ForêtSuisse doit alors rapidement réagir à de nombreuses demandes. Elle propose des mesures d’aide comme la «Bourse Lothar»: dans le cadre des dommages causés par la tempête, cette bourse électronique permet à ceux qui ont besoin de personnel, de machines ou d’acheteurs de bois de se signaler, et de même pour ceux qui peuvent eux-mêmes proposer de telles offres. L’association offrira aussi des cours sur la sécurité lors des travaux en forêt sinistrée. ′

Les prÉNOMS DES EX-COPINES

C’est le météorologue australien Clement Wragge (source et photo Wikipedia Public domain) qui a pour la première fois proposé, à la fin du XIXe siècle, l’emploi de prénoms féminins pour baptiser les tempêtes.
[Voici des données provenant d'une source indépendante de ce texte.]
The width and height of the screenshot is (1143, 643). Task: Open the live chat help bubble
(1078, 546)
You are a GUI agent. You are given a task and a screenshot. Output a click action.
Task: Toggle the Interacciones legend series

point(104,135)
Cependant, après la fermeture de sa station météorologique, ses confrères n’ont d’abord pas repris ces dénominations. Des décennies plus tard, l’écrivain George Steward s’en est inspiré dans sa nouvelle intitulée «Storm» («Tempête»): le protagoniste de cette histoire publiée en 1941 donnait aux tempêtes les noms de ses anciennes amoureuses. Les médias ont aimé. Dès lors, des femmes sauvages sévissaient à travers l’Atlantique et le Pacifique. Le recours à des prénoms féminins s’est répandu. Mais à la fin des années 1970, l’Organisation météorologique mondiale a jugé cette pratique discriminatoire envers les femmes. Depuis, les noms des tempêtes sont alternativement masculins et féminins.

A noter qu’une même tempête peut s’appeler différemment selon le pays où l’on se trouve, en fonction des choix des instituts météorologiques. Voilà pourquoi, par exemple, la tempête «Eleanor» de 2018 s’appelait aussi «Burglind», nom attribué par l’Université libre de Berlin. Cet institut a d’ailleurs adopté à partir de 2002 une pratique insolite concernant la liste de noms dans laquelle il pioche pour baptiser les tempêtes: pour quelques centaines de francs, toute personne intéressée peut faire introduire son prénom dans cette liste.